Since we updated cryoSPARC to version v4.2.1 two of our workstations (Intel Core i7, 64 GB RAM, 2x NVidia RTX2080Ti and Intel Core i9, 128 GB RAM, 2x NVidia Quadro RTX 5000, both run Ubuntu 22.04 LTS) occasionally crash running different job types (2D classification, 3D classification, ab-initio reconstruction and all types of refinements). After crashing, the web interface of cryosSPARC is not available anymore and the cryosSPARC master can only be restarted after the temporary file tmp/cryosparc-superviosor-long_number.sock is deleted.
CryoSPARC is running.
unix:///tmp/cryosparc-supervisor-d8b6747a381ef263346118f825d16ff7.sock refused connection
Updating cryoSPARC to v4.2.1+230427 did not solve the problem. I also tried to downgrade one workstation to v4.1.2. which did not resolve the crashes. Next, I reinstalled both the cryoSPARC master and worker, again not resolving the issues.

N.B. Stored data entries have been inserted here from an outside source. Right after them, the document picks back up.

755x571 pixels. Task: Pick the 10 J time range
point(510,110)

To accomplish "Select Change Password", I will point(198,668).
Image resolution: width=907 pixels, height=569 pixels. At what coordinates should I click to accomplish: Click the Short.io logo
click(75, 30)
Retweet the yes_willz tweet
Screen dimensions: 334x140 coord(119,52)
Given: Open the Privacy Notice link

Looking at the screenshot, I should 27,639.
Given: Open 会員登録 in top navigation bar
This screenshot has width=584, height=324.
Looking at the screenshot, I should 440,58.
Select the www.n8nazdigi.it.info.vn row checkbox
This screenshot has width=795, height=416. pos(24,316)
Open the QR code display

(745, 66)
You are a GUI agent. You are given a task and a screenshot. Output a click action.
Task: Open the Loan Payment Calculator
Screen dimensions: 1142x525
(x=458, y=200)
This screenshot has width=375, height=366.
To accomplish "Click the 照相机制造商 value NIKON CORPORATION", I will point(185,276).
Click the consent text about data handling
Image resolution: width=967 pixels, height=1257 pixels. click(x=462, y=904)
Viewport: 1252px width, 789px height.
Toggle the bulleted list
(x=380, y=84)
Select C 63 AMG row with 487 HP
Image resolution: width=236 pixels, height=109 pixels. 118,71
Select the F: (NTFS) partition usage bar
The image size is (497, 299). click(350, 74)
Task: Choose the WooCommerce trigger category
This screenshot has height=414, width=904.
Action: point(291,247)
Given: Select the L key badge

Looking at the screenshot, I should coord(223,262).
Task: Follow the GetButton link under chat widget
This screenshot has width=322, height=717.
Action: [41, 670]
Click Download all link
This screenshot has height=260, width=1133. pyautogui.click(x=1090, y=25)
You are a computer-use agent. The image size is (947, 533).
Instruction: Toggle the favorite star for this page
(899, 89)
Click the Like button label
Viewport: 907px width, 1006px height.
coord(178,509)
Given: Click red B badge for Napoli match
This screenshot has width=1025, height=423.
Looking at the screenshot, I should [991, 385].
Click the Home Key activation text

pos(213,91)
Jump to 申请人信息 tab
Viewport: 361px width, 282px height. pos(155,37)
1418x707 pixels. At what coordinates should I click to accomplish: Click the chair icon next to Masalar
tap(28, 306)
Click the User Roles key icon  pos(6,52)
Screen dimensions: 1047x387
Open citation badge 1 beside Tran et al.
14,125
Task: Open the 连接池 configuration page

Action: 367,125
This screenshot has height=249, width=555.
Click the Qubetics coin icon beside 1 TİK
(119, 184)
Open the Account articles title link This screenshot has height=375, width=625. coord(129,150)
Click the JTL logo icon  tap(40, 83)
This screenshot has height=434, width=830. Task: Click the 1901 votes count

So far we could not identify a clear pattern but it appears that cryoSPARC is more likely to crash when two GPUs are used and bigger particle sets are processed. Otherwise, the issue is independent of the box size used (220 or 300 makes no difference) and also happens when 2D classification with 800000 particles, box size 220 and 100 classes is performed. Usually cryoSPARC does not crash right away but rather in the middle of processing.
I would be happy if someone could help me/us to figure out the problem and find a solution.